KLM, le maillon faible du groupe AF-KLM
Air France-KLM poursuit sa transformation organisationnelle avec la création d’un poste de Chief Operating Officer (COO) confié à Oltion Carkaxhija, proche collaborateur de Ben Smith, chargé d’accélérer l’intégration entre KLM et SAS. Cette décision traduit un mouvement vers une gouvernance plus centralisée du groupe, inspirée du modèle Lufthansa. Si officiellement KLM conserve son autonomie, le pouvoir opérationnel se déplace progressivement vers Paris, ce qui alimente les tensions internes à Amstelveen. Les syndicats néerlandais observent ces changements avec prudence, certains y voyant une opportunité d’efficacité accrue, d’autres une perte d’indépendance.

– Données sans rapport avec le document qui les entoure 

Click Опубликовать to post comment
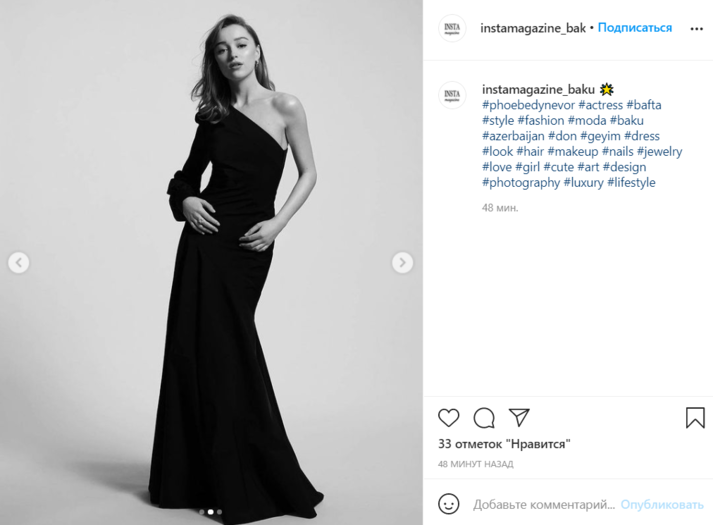Viewport: 713px width, 525px height. tap(662, 504)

En parallèle, un rapport du cabinet EY, commandé par le ministère néerlandais des Finances, dresse un constat alarmant sur la santé financière de KLM. La compagnie affiche une rentabilité en forte baisse (marge à 3,1 % contre 13 % pour le secteur), une solvabilité inquiétante (7 % contre 22 % en moyenne), et une dépendance élevée aux financements externes. L’augmentation des coûts de personnel, la hausse des redevances aéroportuaires à Schiphol (+41 %), les restrictions environnementales et la pression fiscale croissante rendent son redressement particulièrement difficile. EY alerte l’État néerlandais sur le risque d’un nouveau recours à l’aide publique, recommandant la mise en place d’indicateurs d’alerte et de scénarios de crise.
L'analyse de l'APNA:
Ces deux articles illustrent la double fracture qui traverse aujourd’hui le couple Air France-KLM : d’un côté, une volonté de centralisation stratégique assumée par Paris pour restaurer l’efficacité du groupe ; de l’autre, une défiance croissante d’Amsterdam, où la fierté nationale de KLM se heurte à une réalité économique de plus en plus fragile.

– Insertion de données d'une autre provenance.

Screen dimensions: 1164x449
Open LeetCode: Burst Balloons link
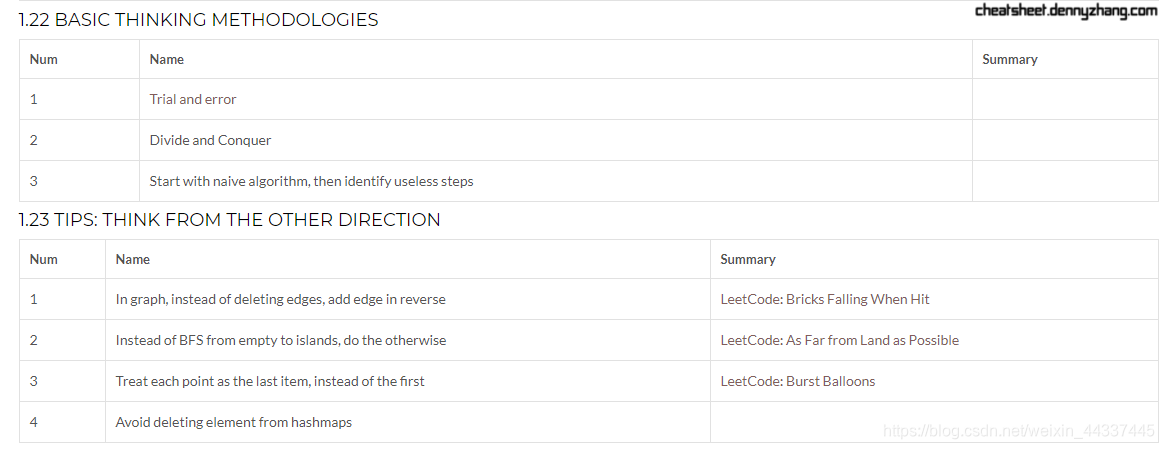[x=797, y=381]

Depuis la fusion de 2004, KLM n’a jamais digéré que son partenaire français, jugé alors moins rentable et plus syndicalisé, prenne progressivement le contrôle du groupe. Vingt ans plus tard, le retournement est total : Air France, redressée par Ben Smith, tire aujourd’hui le groupe vers le haut, tandis que KLM s’enfonce dans ses contradictions. La compagnie, jadis modèle d’efficacité, paie désormais le prix d’un environnement politique devenu ouvertement hostile à l’aérien.
L’État néerlandais, qui s’était imposé en 2019 dans le capital d’Air France-KLM pour « défendre KLM », sans même en avertir Paris, mène aujourd’hui une politique schizophrène : augmentation des taxes, plafonnement des vols à Schiphol, discours anti-aviation dans un pays qui dépend pourtant du transport aérien pour son rayonnement économique. Le gouvernement dénigre désormais son premier employeur privé, tout en s’inquiétant des pertes financières qu’il contribue à aggraver.
Dans ce contexte, la nomination d’un COO de groupe n’est pas un coup de force français, mais une nécessité de survie industrielle. L’intégration accrue d’Air France, KLM et demain SAS répond à une logique d’efficacité dans un environnement européen dominé par des concurrents intégrés et puissants. Ce n’est pas le centralisme français qui menace KLM, mais bien l’aveuglement politique des Pays-Bas, enfermés dans un discours écologiste punitif et une fiscalité qui mine leur propre compétitivité.
En somme, l’histoire se répète : après avoir accusé Air France de plomber le groupe, KLM découvre qu’elle est à son tour victime d’un modèle national qui sacrifie l’aérien sur l’autel de la vertu politique.